L’ascension vers l’éther gros de divinités, et la brutale retombée sur terre, n’entraînent pourtant aucune dévalorisation de cette Terre. Il n’y a pas romantisme d’évasion ici, mais, sans aucune renonciation à l’éternité, totale acceptation d’une réalité qui s’est révélée paradoxale. Cette position fondamentale est formulée de façon saisissante en deux vers d’une extrême concision :

Want alleen orde is eeuwig,
maar ook Chaos is een god.

Car l’ordre seul est éternel,
mais Chaos est un dieu aussi.



L’acceptation résolue de ce que le poète de Geheim besogne a découvert être « la réalité vraie des choses » a pour principale conséquence de donner pleine valeur à l’aventure humaine:

Het is goed hier te zijn,
orde te scheppen, bomen te bouwen,
takken te leiden, knopen te snoeien
en te meten met de maat der mensen.



Le caractère essentiellement paradoxal de la réalité se marque aussi dans la création de l’artiste. Deux poèmes, cités ici en leur entier, montrent comment, au cœur de son travail, se manifeste la tension entre l’ordre éternel et le dieu Chaos. . Opera met l’accent sur sa tâche d’ordonnateur:

Alleen orde is eeuwig.
Man en vrouw
heb ik tot een sluitende cirkel verbogen,
van man en vrouw
een vierkant gemaakt-
zo kan ik werken
op de maat der mensen
als de vader der oorzaak,
door woorden bewoond
en door cijfers getekend.



Genesis b fait apercevoir, en contrepoint, cet effort d’ordonner très strictement le réel, transgressé par des manifestations intempestives du chaotique, qui libèrent le divin.

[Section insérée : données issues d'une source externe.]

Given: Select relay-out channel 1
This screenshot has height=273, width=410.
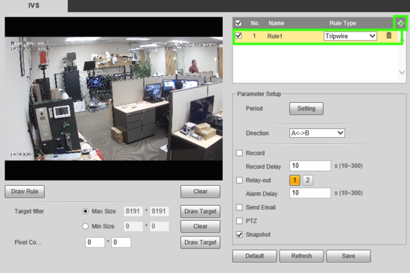Looking at the screenshot, I should click(x=294, y=180).
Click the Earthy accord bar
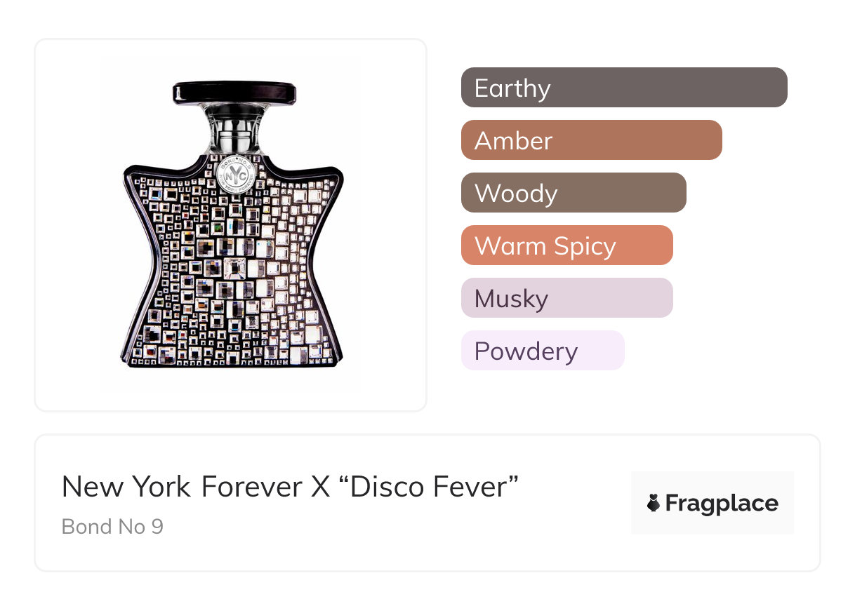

September: de tijd is rijp voor een Schepping.
Laten wij het zwijgend doen, woordeloos.
Trekken wij dus een lijn op een A4;
noemen wij deze rechte ab
(Ariël, Beëlzebub, Belial?)
: zo verdelen wij, en heersen.



Tekenen wij nu een as van symmetrie
op de gegeven rechte.
(Daar is het kruis alweer, het dolkteken;
de lasten die wij zullen moeten dragen.)
Laat vervolgens het assenstelsel wentelen
tot er door de hoge snelheid
een spiraal ontstaat.
Rust daarna, en heb vertrouwen
in de wet van de Eeuwige Wederkeer.



Déchiffreur d'énigmes, - tâche réservée par Nietzsche au poète -, Renaat Ramon rend leur noblesse aux Lettres flamandes, trop souvent avilies par un néo-naturalisme grossier, appauvries par de stériles ratiocinations idéologiques. La poésie chez lui est ramenée à sa vraie fonction : oser imaginer l'impensable. Là où s'arrête toute connaissance rationnelle. A cette pointe extrême des avancées mathématiques, qui depuis Heisenberg d’ailleurs ont si bien troué l'infini, qu'il va de soi désormais que Dieu s’amuse à jouer aux dés. Tout ne naît-il pas du jeu de l'enfant dieu d'Héraclite ? La "secrète besogne" du poète étant précisément de jouer à sa suite et tout comme lui.